____ PASSAGE SHOWN

The craft of how you share

If you are reading this, you are likely a writer, artist, or creator. We often talk about creative work itself as a craft, and I believe that how we share is a craft, as well.

We share to complete why we create: when your intention as a writer and the experience of a reader meet, something special happens. We share because we hope that what we write may move someone, inspire them, educate them, connect them, or help them understand the world — and themselves — even better.

I’ve spent my entire life around writers, artists, and creators. I’ve heard them describe the elevated feeling they get when attending to the craft of how they create. And also, their frustration that sharing their writing and art can feel like… a mess.

Each person describes it differently, but these are some of the ways that they’ve expressed to me their challenges in sharing their work:

  • It feels like an unwanted obligation.
  • Sharing triggers complex feelings of fear of being seen.
  • They worry it changes their identity from a true artist to a scammy marketer.
  • Thinking of sharing their work makes them feel alone, as they struggle to know what to do to effectively share their work, without embarrassing themselves.
  • It causes apprehension about having their life influenced by big tech companies, algorithms, and a pressure to overshare.

________
____ STORED DATA

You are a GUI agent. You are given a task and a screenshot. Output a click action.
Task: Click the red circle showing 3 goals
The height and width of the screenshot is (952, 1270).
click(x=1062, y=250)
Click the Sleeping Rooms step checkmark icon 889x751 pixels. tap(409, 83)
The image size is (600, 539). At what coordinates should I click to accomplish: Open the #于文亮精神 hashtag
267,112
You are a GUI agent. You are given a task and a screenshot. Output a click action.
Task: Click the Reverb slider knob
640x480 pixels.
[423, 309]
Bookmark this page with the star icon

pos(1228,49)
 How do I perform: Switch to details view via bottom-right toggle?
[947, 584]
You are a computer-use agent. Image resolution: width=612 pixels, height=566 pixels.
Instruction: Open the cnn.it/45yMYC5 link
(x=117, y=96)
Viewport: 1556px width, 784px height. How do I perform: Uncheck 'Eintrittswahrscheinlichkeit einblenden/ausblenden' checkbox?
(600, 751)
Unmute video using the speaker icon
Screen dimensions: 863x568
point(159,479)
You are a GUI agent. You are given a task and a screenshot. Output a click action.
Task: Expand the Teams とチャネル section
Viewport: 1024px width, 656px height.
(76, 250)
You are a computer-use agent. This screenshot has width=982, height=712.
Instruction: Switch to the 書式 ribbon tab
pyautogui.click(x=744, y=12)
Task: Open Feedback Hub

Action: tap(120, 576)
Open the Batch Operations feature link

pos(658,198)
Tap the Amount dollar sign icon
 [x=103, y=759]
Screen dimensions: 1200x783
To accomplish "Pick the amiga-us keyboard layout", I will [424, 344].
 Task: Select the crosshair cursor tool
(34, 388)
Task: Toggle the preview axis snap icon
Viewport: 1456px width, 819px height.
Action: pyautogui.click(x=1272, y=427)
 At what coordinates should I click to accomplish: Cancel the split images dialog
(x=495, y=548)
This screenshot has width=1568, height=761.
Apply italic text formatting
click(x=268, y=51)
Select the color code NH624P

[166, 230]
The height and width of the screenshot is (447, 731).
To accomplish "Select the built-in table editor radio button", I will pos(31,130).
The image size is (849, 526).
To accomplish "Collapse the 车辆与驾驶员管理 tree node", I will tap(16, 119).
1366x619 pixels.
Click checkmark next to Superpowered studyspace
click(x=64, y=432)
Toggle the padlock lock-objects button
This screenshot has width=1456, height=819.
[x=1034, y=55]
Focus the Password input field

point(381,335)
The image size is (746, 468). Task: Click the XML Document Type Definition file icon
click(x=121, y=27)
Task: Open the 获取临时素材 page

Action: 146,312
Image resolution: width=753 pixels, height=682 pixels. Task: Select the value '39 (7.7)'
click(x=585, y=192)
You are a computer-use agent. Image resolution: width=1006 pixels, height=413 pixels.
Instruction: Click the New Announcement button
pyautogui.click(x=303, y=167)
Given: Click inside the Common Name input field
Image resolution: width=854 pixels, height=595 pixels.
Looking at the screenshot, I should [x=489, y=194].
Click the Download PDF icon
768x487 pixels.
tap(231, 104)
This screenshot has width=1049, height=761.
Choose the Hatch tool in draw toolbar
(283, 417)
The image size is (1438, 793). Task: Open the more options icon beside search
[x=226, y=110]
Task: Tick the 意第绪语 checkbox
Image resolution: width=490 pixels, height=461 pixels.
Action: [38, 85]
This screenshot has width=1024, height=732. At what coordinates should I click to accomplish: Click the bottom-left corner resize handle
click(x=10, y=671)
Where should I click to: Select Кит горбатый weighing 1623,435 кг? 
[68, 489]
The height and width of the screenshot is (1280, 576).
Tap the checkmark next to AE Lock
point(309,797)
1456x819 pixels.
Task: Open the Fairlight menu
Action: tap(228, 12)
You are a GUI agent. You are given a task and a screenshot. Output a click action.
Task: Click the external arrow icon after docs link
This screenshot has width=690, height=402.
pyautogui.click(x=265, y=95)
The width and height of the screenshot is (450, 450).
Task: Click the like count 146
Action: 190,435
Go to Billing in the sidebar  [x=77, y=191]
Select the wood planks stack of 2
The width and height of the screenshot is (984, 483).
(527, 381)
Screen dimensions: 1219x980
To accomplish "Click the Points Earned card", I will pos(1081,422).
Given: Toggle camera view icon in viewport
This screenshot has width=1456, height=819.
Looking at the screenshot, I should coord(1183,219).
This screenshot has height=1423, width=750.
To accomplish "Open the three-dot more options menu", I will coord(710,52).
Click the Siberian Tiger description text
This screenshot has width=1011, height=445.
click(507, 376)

________

→ **TASK LIST**
**a.** Output the part of the passage on sharing creative work starting with "If you are reading" and going on through "craft, as well.", copied exactly.
**b.** Return the lines of the listing starting with the line with "Task: Select the crosshair cursor tool" and going on through the line with "tap(231, 104)", repeated exactly and with nothing else.

→ **FINAL RESULTS**
**a.**
If you are reading this, you are likely a writer, artist, or creator. We often talk about creative work itself as a craft, and I believe that how we share is a craft, as well.

**b.**
 Task: Select the crosshair cursor tool
(34, 388)
Task: Toggle the preview axis snap icon
Viewport: 1456px width, 819px height.
Action: pyautogui.click(x=1272, y=427)
 At what coordinates should I click to accomplish: Cancel the split images dialog
(x=495, y=548)
This screenshot has width=1568, height=761.
Apply italic text formatting
click(x=268, y=51)
Select the color code NH624P

[166, 230]
The height and width of the screenshot is (447, 731).
To accomplish "Select the built-in table editor radio button", I will pos(31,130).
The image size is (849, 526).
To accomplish "Collapse the 车辆与驾驶员管理 tree node", I will tap(16, 119).
1366x619 pixels.
Click checkmark next to Superpowered studyspace
click(x=64, y=432)
Toggle the padlock lock-objects button
This screenshot has width=1456, height=819.
[x=1034, y=55]
Focus the Password input field

point(381,335)
The image size is (746, 468). Task: Click the XML Document Type Definition file icon
click(x=121, y=27)
Task: Open the 获取临时素材 page

Action: 146,312
Image resolution: width=753 pixels, height=682 pixels. Task: Select the value '39 (7.7)'
click(x=585, y=192)
You are a computer-use agent. Image resolution: width=1006 pixels, height=413 pixels.
Instruction: Click the New Announcement button
pyautogui.click(x=303, y=167)
Given: Click inside the Common Name input field
Image resolution: width=854 pixels, height=595 pixels.
Looking at the screenshot, I should [x=489, y=194].
Click the Download PDF icon
768x487 pixels.
tap(231, 104)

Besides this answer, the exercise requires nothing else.